Atezolizumab biosimilar, human IgG4 S228P mutant

Recombinant Humanized IgG1 Monoclonal Antibody.
Isotype: Human IgG1 kappa.
Source: The anti-human programmed cell death ligand 1 (PD-L1) monoclonal antibody atezolizumab biosimilar was produced in the atezolizumab biosimilar CHO stable cell line.
Specificity/Sensitivity: The in vivo grade atezolizumab biosimilar specifically binds to the human PDL1 protein.
Applications: ELISA, neutralization, functional assays such as bioanalytical PK and ADA assays, and those assays for studying biological pathways affected by atezolizumab.
Form of Antibody: 0.2 uM filtered solution, pH 6.0, no stabilizers or preservatives.
Endotoxin: < 1 EU per 1 mg of the protein by the LAL method.
Purity: >95% by SDS-PAGE under reducing conditions and HPLC.

Shipping: The research grade atezolizumab biosimilar is shipped with ice pack. Upon receipt, store it immediately at the temperature recommended below.
Stability & Storage: Use a manual defrost freezer and avoid repeated freeze-thaw cycles.
12 months from date of receipt, -20 to -70°C as supplied.
1 month from date of receipt, 2 to 8°C as supplied.

Background

Atezolizumab is a humanized monoclonal antibody directed against the human protein ligand PD-L1, with potential immune checkpoint inhibitory and antineoplastic activities. Atezolizumab is an Fc-engineered, humanized, monoclonal antibody (IgG1κ isotype). Atezolizumab biosimilar uses the same protein sequences as the therapeutic antibody atezolizumab. Atezolizumab lacks the N-glycosylation site in its Fc region by changing an aspartic acid into alanine at amino acid position 298 (amino acid position 297 according to EU nomenclature, N297A) in the heavy chain leading to minimized binding to FcγRs.
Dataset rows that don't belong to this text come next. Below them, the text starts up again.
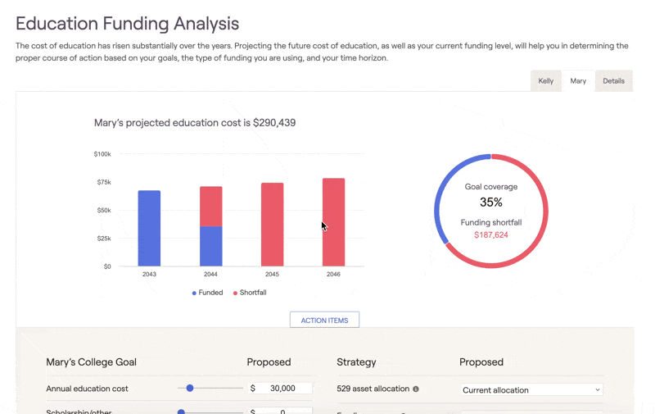
Task: Click the 2045 shortfall bar
Action: tap(272, 225)
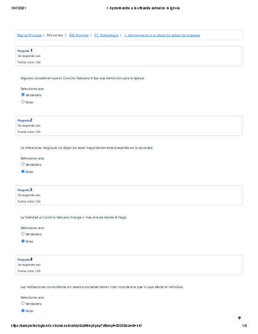Go to the DECA online breadcrumb link
Image resolution: width=258 pixels, height=334 pixels.
(79, 35)
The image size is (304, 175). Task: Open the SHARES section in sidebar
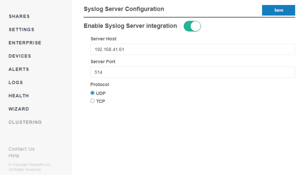point(19,16)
PD-L1 (B7-H1 or CD274, programmed cell death ligand 1) and PD-L2 (B2-DC or CD273, programmed cell death ligand 2) are the two ligands for the receptor PD-1 (CD279, programmed death 1). PD-L1 is an immune checkpoint molecule expressed on both tumor cells and certain immune cells. The binding of PD-L1 to its receptors PD-1 or B7.1 on activated T cells causes an inhibitory signal to suppress their production in the lymph nodes, thereby preventing immune responses to events such as pregnancy or autoimmune disease. This pathway is also utilized by cancer cells to evade the immune system through evasion of anti-tumor T-cell response. Furthermore, over-expression of PD-L1 and PD-1 has been linked to increased tumor aggressiveness and poorer prognosis. Atezolizumab binds directly and selectively to PD-L1 and blocks interaction with both PD-1 and B7.1 receptors, thus reinvigorates and enhances the body’s adaptive anti-cancer activity. Disrupting the PD-L1/B7.1 interaction may also enhance T-cell priming, which could result in increased duration of response and survival.